🤖 AI Summary
This work addresses the strong English bias in current vision-language models (VLMs), which stems from a scarcity of multilingual training data and the absence of unified evaluation benchmarks. To bridge this gap, the authors propose a regeneration–translation paradigm to systematically construct a high-quality multilingual vision-language resource suite covering five European languages. This includes Multi-PixMo—a synthetically generated and human-refined training corpus—and a corresponding multilingual evaluation benchmark. Through cross-lingual alignment analyses and multi-model ablation studies on three prominent VLMs, they demonstrate that multilingual training not only substantially improves performance on non-English tasks but also yields positive transfer effects on English tasks. Human evaluations further confirm the high consistency and quality of the constructed resources.
📝 Abstract
Vision Language Models (VLMs) achieved rapid progress in the recent years.

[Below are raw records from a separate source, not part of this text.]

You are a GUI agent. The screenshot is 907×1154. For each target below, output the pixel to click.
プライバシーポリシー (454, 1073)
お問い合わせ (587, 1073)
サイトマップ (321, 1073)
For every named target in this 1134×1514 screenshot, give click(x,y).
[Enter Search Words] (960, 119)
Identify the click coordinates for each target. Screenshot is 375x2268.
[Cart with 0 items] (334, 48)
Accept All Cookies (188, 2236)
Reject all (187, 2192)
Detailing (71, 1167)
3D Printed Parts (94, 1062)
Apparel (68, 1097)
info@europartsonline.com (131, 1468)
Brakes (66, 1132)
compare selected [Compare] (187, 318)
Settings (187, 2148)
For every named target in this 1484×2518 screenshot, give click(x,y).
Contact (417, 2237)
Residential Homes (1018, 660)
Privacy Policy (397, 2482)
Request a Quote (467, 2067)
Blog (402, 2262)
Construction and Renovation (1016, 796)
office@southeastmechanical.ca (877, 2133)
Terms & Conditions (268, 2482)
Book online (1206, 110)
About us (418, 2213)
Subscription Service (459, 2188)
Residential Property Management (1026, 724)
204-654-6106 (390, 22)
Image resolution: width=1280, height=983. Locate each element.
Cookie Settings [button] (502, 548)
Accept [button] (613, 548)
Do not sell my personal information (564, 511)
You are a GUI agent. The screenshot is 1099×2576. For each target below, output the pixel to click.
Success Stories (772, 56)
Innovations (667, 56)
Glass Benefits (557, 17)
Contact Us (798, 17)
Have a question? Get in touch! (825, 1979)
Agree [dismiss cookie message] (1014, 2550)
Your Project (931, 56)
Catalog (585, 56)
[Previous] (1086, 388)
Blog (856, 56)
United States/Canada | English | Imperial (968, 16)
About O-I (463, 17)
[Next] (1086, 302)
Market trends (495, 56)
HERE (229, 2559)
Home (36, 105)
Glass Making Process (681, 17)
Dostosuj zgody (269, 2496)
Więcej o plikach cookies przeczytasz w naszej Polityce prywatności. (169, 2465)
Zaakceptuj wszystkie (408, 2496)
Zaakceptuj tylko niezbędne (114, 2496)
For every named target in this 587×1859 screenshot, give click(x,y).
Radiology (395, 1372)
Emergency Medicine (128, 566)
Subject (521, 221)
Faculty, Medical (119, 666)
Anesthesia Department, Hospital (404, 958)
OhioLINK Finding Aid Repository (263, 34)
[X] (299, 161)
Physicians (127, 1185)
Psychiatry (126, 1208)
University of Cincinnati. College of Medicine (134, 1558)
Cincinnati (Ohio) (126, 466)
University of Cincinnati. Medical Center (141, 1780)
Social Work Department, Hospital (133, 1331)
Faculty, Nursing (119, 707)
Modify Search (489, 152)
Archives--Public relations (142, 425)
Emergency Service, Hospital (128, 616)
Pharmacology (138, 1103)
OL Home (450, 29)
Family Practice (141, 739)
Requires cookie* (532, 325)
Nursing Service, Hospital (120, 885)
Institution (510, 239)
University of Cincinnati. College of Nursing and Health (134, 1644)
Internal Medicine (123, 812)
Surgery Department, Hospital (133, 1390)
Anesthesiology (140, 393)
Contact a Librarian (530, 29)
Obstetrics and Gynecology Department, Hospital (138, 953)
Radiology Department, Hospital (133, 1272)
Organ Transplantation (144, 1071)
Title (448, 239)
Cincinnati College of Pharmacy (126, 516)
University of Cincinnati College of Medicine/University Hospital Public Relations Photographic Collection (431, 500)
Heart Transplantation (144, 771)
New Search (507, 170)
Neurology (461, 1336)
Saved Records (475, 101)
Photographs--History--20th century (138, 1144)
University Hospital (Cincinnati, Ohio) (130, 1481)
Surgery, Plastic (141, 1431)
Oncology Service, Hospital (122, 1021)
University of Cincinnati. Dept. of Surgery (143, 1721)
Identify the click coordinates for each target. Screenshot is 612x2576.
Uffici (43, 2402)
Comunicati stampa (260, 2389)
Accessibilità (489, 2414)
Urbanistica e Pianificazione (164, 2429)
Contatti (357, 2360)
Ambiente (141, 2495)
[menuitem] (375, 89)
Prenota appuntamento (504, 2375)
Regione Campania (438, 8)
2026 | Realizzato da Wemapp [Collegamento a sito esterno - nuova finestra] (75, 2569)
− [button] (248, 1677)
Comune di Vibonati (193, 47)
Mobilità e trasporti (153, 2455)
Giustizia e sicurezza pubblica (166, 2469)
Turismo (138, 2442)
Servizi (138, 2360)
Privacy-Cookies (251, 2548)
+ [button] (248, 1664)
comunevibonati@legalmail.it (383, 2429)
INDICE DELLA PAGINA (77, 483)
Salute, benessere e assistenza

However, despite their growth, VLMs development is heavily grounded on English, leading to two main limitations: (i) the lack of multilingual and multimodal datasets for training, and (ii) the scarcity of comprehensive evaluation benchmarks across languages. In this work, we address these gaps by introducing a new comprehensive suite of resources for VLMs training and evaluation spanning five European languages (English, French, German, Italian, and Spanish). We adopt a regeneration-translation paradigm that produces high-quality cross-lingual resources by combining curated synthetic generation and manual annotation. Specifically, we build Multi-PixMo, a training corpus obtained regenerating examples from Pixmo pre-existing datasets with permissively licensed models: PixMo-Cap, PixMo-AskModelAnything, and CoSyn-400k. On the evaluation side, we construct a set of multilingual benchmarks derived translating widely used English datasets (MMbench, ScienceQA, MME, POPE, AI2D). We assess the quality of these resources through qualitative and quantitative human analyses, measuring inter-annotator agreement. Additionally, we perform ablation studies to demonstrate the impact of multilingual data, with respect to English only, in VLMs training. Experiments, comprising 3 different models show that using multilingual, multimodal examples for training VLMs aids is consistently beneficial on non-English benchmarks, with positive transfer to English as well.